In the past several weeks of class, I have developed a better understanding of different approaches to literacy instruction as a result of concepts explained in Flint’s Literate Lives, class lectures and discussions, as well as presentations on The Daily 5, The Book Whisperer, Mosaic of Thought, and Getting Beyond “I Like the Book”. Flint laid out different literacy programs and approaches to literacy teaching which class presentations further built upon by sharing specific applications and use of various models to the classroom. The four different theories to literacy learning are identified as: (1) behaviorism, (2) psycholinguistics, (3) transactional, and (4) critical. The behaviorism theory is one I have personally observed during my work within the ESL classroom. This skills-based model focuses on guiding students to develop skills through age-level texts and phonics-oriented basals. As far as the psycholinguistics and transactional theories of literacy teaching, practices explained in The Daily 5, The Book Whisperer and Mosaic of Thought addressed the importance of whole language and reader response through comprehension and reader workshop strategies. Getting Beyond “I Like the Book” was most aligned with the critical theory to literacy teaching because it discussed developing critical thinking skills within students and fostering deeper thought and learning as a result of teachers challenging students to critically engage with and respond to the text.

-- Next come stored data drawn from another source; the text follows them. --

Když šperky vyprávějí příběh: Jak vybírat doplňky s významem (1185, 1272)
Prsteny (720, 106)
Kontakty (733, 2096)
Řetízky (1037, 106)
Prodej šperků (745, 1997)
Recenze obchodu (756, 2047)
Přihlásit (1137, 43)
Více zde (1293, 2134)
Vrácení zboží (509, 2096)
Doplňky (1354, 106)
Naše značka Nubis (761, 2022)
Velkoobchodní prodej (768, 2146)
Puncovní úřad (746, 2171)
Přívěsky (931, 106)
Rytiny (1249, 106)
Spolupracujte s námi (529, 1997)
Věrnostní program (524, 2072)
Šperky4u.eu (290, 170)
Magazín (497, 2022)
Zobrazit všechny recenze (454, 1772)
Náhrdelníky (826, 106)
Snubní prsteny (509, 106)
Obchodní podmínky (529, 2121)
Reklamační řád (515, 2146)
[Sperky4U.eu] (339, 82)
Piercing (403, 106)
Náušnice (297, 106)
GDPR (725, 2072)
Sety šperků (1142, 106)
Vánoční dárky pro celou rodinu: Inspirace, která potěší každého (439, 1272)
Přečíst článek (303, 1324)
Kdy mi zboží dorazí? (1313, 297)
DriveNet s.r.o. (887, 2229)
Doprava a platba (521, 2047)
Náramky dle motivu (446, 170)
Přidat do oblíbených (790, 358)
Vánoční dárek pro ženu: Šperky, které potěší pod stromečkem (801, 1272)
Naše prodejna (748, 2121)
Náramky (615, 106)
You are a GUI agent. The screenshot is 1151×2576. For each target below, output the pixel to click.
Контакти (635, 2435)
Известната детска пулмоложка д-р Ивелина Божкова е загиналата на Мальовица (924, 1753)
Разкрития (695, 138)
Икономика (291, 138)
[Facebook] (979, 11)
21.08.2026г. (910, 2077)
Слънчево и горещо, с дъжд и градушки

In addition to these theories, we also learned about oral language learning and emergent literacy transitioning into beginning readers and writers. In Flint Chapter 2, learning about Halliday’s model of language acquisition allowed me to understand that the instrumental (language is used to meet needs), regulatory (language is used to control behavior), personal (language expresses thoughts and opinions), and interactional (language is used to form social relationships) functions of language are all aspects of language that build a foundation for literacy often times before academic teaching of reading or formal study of literature enters a child’s life. The development and use of cueing systems and phonemic awareness are two examples of the many ways learning happens through language to prepare students for literacy development. In regards to emergent literacy, the most helpful example in demonstrating the process of concepts about word, print, and phonemic awareness was watching the videos in class with Liam and the other children reading various texts and books. Our discussion on what they know and what they can do allowed me to reach the personal realization, aside from specific concepts explained in Flint Chapter 6, that emergent literacy and beginning stages of reading do not refer solely to competency and skill level but instead refer to the reader participating in the holistic process of comprehending all parts of a text and its meaning (i.e. pictures, word repetition, predictions, questions, etc).
In response to part of the reading on emergent readers, one issue that interested me that has not been directly discussed in class is the idea of concepts of screen. Flint defines this as “an assessment to determine children’s understandings of digital media” (p. 166) and explains how technology is also an area where beginning readers are interacting with texts and material that requires literacy development, decoding, and comprehension. Moving forward, I am wondering if technology literacy is a process or skill addressed explicitly within school or if it is a process teachers expect students to develop independently.